The Brooklands School Bus

In 1954 when I was 5, we moved from Nottingham to Long Eaton, about 7 miles to south west. At the age of 8 I transferred from the infants school which was about 2 minutes walk from home to Brooklands junior school, which was about a mile away. In those days it was very common for kids to go home for lunch, and with car ownership still quite rare, this meant a bus ride.

Now, Long Eaton was served exclusively by Bartons (if you ignore the hourly Midland Red X99 plying between Nottingham and Birmingham, which was a sort of exotic interloper, not available for local journeys anyway). The school journey lay on the regular bus routes southwards from Long Eaton (3, 3C, 10, 11 and 15). However, I guess Bartons didn’t want their regular clientele to be invaded by a marauding crowd of 8-11 year olds, who had just been let out of school. So they provided an additional service, which started at the Lord Nelson on Tamworth Road (nearest stop to school) and ran via Tamworth Road to Sawley Junction (now Long Eaton) railway station, where it turned right into Wilsthorpe Road continuing to the regular route 15 terminus at Thoresby Road.

It never appeared in the timetable, and had no official route number, although the indicator often showed 5A or 5C – which might just have been the last proper service it had operated. As far as I know the public were welcome to use it (though few ever did, and I can’t say that I blame them!) Because it did not pass under the low arched railway bridge at Sawley Junction, it was invariably operated by double-deckers, and Bartons, bless them, turned out a variety of museum pieces for our delight and entertainment. And, of course, they specialised in museum pieces, oddballs and home-made rebuilds.

Some were ancient second hand Leyland TD something-or-others from distant municipalities. I recall that one had an Eastern Coach Works body. Occasionally we were favoured with one of the famous Duple-bodied low-bridge, front entrance PD1s which were actually quite modern. But the normal offering was one of the decrepit Utility Guy Arabs, that normally snoozed quietly at the back of Long Eaton garage between peak periods.

There were three that were regular performers – GNN 705 (444), GNN 709 (448) and GAL 506 (running number unknown).
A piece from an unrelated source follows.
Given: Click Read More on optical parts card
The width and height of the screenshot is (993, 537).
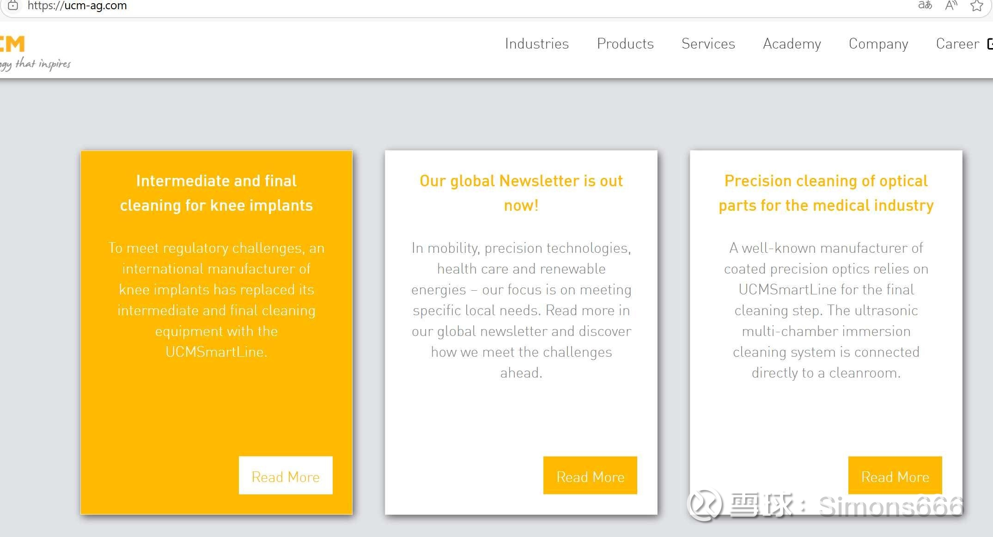Looking at the screenshot, I should (895, 476).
All were “lowbridge” with sunken gangway upstairs on the offside, and of course, the typical long protruding Guy radiator (“Here’s my nose, and the rest of me is following some distance behind!”) The Guys always looked as if they had been chopped carelessly out of a slab of granite, and they drove like it too – agonisingly slow acceleration, furious vibration, deafeningly noisy, with a harsh rattling growl that rose to a screaming crescendo before each gear-change, which was executed with much grinding, clanking, double de-clutching and perhaps bad language from the driver.
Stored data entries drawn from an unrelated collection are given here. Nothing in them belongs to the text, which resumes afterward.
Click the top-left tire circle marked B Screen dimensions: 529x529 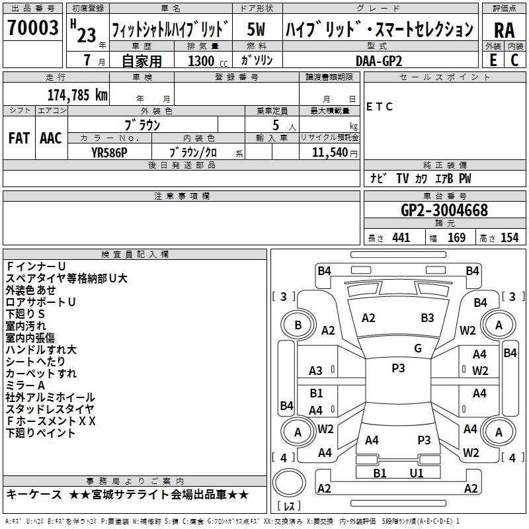(298, 325)
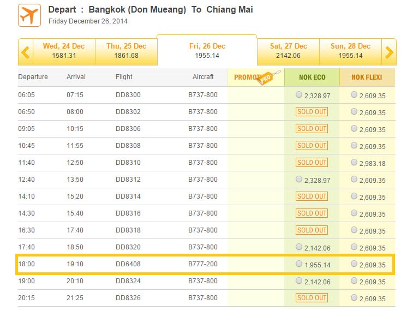This screenshot has height=328, width=407.
Task: Select Nok Flexi fare for 20:15 flight DD8326
Action: tap(355, 298)
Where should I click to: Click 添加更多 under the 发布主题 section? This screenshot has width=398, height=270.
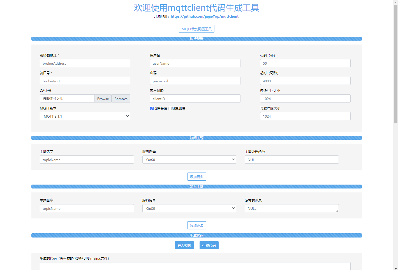click(x=196, y=225)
We soon discovered that by giving the seats a few hearty wacks, you could produce a dense choking fog of dust upstairs, to the fury of the conductor – oh yes, we had to pay – 1½d each to Sawley Junction, 2d beyond there. There was one conductor who ruled with a rod of iron. The bus would draw up with him standing glowering on the open platform. As the horde surged forward he would yell, “Now, you can all get in a single line.” Anybody who tried to swarm on was firmly ejected and we were warned that no-one was getting on, and the bus was going nowhere until we sorted ourselves out in an orderly way. Then he insisted that we all sat down and stayed sat down. That meant three to a seat downstairs.

I seem to remember that the bell on the Guys was actually a buzzer, and the buttons were not the usual red “PUSH ONCE” variety, but black knobs in raised metal mountings that stood out about 2 inches from the framework above the right hand windows.
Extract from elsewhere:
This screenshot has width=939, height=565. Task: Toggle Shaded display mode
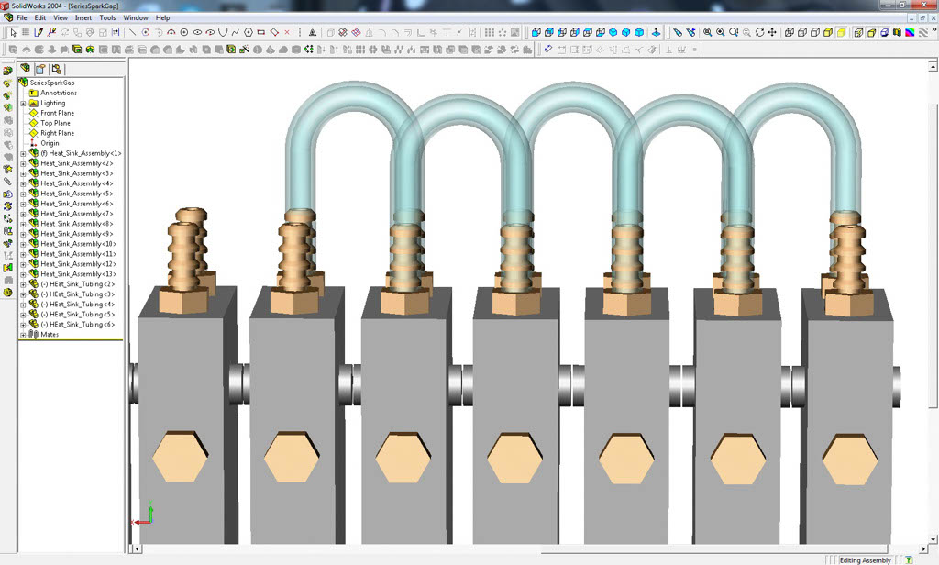tap(839, 32)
Of course the journey was over in a very short time (but the conductor usually managed to collect a full set of fairs – woe betide anyone who wanted change for a half crown!) The first stop, Wyvern Avenue, was always ignored – no-one bothered catching the bus to travel 300 yards. Then it was the Royal Oak, then Sawley Junction (and in the interests of road safety this was the only double decker that stopped both before and after turning into Wilsthorpe Road). Next it was Blandford Avenue, and on to Thoresby Road, after which, as far as I know, the bus returned empty to Long Eaton garage. There was never a corresponding service back to school after lunch – but then, there wasn’t the same concentration of kids going back. Some walked, others caught any one of the regular service buses in the half hour between 1 o’clock and half past.